It makes it really easy to work with stacked PRs and keep them in sync, and do some nice tricks like decide which part of the stack a commit goes into, and apply and unapply parts of the stack.
I loved the operation log and how you can instantly revert to an older operation, as an escape hatch from weird merges and other things that go wrong.
But. It is absolutely incapable of dealing with merge conflicts. No matter how trivial the conflict, GitButler makes you click through sometimes multiple iterations of a rebase-like flow where you fix an issue and then go back to the app to tell it you've done so. When clicking the "done" button, it often takes ~5 minutes to recognize what you've done, sometimes reporting several errors (but still proceeding past them) as it's going.
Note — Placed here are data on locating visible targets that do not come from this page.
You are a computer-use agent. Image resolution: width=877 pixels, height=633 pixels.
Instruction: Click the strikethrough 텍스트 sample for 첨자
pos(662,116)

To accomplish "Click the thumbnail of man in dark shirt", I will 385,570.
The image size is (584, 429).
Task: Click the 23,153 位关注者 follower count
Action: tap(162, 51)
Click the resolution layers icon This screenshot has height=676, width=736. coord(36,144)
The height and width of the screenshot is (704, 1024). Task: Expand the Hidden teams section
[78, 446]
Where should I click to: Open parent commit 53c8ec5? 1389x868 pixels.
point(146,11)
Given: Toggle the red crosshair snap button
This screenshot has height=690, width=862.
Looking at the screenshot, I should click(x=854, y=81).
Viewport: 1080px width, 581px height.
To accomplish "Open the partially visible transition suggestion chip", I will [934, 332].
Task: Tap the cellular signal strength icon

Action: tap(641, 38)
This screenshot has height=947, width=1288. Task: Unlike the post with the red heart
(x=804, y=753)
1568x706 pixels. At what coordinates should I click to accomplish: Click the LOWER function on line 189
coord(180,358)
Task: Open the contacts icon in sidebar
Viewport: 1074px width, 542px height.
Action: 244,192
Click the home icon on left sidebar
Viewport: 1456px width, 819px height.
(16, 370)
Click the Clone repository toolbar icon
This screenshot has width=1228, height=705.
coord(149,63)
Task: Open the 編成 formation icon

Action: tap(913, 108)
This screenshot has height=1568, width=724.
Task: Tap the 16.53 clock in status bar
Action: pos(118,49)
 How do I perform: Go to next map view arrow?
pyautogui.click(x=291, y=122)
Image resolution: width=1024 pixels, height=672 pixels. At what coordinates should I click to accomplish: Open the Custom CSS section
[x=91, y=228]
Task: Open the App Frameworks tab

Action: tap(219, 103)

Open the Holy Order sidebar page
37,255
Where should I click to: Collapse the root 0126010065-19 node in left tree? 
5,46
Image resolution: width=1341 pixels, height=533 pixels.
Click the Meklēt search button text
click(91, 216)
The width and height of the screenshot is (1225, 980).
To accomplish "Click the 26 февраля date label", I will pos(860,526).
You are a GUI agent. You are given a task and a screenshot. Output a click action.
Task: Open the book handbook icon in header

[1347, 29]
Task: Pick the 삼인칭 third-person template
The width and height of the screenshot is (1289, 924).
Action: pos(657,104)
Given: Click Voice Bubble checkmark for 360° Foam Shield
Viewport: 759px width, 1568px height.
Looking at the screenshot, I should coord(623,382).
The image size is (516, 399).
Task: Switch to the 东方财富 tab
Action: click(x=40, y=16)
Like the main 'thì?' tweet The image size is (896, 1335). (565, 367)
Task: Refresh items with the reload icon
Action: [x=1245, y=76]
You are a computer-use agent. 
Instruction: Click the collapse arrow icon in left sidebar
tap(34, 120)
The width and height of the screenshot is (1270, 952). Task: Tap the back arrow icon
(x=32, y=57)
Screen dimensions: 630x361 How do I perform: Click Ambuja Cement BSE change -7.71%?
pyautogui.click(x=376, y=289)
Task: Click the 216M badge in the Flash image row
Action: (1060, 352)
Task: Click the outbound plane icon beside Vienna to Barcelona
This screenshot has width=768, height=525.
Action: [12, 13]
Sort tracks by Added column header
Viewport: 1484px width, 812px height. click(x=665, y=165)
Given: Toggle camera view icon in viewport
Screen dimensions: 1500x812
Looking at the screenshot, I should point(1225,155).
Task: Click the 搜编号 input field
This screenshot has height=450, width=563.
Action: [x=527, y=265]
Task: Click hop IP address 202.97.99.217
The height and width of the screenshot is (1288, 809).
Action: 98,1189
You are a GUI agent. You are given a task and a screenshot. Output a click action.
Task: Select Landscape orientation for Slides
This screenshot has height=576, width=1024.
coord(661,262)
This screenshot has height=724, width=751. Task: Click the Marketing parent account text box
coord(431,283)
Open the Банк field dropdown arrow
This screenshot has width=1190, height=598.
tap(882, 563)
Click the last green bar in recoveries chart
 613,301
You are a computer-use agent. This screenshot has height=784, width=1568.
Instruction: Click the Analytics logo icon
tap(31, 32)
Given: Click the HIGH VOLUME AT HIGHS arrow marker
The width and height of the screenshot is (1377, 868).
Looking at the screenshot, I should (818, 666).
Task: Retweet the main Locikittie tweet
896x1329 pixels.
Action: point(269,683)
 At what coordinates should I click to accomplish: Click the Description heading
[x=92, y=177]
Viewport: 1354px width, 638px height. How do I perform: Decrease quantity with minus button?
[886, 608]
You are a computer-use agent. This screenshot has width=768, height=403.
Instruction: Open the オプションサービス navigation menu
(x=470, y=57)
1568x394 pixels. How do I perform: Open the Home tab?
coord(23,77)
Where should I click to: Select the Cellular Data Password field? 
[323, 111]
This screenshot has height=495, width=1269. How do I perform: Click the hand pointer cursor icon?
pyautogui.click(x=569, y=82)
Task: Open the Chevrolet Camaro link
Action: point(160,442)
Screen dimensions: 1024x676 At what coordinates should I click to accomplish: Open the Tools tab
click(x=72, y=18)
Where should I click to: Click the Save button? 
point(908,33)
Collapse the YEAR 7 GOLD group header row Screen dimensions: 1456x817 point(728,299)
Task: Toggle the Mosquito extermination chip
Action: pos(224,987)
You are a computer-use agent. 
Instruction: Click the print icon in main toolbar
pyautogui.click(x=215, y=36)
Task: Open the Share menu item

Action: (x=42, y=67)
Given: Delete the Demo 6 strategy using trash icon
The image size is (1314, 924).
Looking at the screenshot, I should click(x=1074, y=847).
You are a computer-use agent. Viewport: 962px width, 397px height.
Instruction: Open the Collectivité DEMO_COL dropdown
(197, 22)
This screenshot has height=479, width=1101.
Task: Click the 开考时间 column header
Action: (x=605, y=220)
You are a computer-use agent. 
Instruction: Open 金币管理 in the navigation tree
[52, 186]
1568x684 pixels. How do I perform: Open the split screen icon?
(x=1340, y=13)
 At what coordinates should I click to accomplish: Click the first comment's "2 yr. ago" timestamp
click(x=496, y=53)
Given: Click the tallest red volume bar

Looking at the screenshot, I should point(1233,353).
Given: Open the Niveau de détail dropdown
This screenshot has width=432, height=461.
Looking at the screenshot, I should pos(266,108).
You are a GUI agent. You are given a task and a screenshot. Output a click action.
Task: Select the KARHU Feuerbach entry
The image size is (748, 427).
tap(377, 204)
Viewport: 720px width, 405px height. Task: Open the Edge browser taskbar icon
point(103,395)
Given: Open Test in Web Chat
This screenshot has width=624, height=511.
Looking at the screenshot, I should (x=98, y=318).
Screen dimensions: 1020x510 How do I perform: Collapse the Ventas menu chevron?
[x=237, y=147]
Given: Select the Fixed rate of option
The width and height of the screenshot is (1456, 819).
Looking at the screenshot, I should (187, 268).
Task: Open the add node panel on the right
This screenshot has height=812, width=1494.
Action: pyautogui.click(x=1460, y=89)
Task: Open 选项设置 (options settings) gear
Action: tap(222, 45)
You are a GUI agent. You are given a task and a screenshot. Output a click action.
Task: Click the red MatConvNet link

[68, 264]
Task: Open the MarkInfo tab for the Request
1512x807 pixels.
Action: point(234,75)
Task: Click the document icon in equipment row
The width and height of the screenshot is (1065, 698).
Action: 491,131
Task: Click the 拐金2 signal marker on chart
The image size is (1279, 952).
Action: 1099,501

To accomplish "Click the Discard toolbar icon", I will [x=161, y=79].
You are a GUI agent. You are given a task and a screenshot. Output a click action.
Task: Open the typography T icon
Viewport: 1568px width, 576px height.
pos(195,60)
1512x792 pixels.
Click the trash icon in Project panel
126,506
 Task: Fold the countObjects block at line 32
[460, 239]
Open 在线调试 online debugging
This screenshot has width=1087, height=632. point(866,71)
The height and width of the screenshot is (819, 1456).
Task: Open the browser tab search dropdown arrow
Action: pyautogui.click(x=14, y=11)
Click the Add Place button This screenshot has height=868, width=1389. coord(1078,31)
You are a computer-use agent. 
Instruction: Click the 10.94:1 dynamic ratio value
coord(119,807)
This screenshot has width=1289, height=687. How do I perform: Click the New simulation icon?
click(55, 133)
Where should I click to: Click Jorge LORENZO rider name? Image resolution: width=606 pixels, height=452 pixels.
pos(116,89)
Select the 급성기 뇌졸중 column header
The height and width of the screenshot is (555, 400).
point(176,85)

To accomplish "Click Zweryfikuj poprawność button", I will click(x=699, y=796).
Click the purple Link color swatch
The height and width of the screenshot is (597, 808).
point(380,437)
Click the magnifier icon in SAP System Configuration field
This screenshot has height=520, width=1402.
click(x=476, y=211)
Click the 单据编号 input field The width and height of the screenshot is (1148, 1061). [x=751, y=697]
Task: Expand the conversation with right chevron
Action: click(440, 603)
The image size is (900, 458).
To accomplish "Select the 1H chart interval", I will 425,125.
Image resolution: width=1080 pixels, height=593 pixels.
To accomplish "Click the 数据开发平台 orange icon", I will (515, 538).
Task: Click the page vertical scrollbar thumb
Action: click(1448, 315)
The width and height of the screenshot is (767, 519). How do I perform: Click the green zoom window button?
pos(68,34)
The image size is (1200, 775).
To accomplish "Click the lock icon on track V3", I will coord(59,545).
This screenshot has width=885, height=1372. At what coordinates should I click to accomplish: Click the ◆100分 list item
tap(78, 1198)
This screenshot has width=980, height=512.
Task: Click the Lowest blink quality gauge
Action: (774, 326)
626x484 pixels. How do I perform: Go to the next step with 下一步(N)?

During this time, there's no indication of how long you'll be stuck there, or if the operation will ever actually complete successfully. Sometimes I'd restart the app after a few minutes and try again. This process became a daily occurrence.
It got so bad that I tried resolving conflicts using GitHub's UI, thinking I'd just be able to pull down the changes when done. But GitButler wouldn't have that: it detected the changes and required me to rebase or merge to pull them in. The final straw for me was when both of these options resulted in errors, and I was effectively stuck. Luckily, it's easy to just ignore the workspace branch and switch back to your standard git client.
I think the tool shows a lot of promise, but it's just not ready for use in a real-world working conditions, where you're often integrating your work with that of a team and need to frequently merge it, even in the most common cases where conflicts should be easily resolved. I'll revisit it in a year!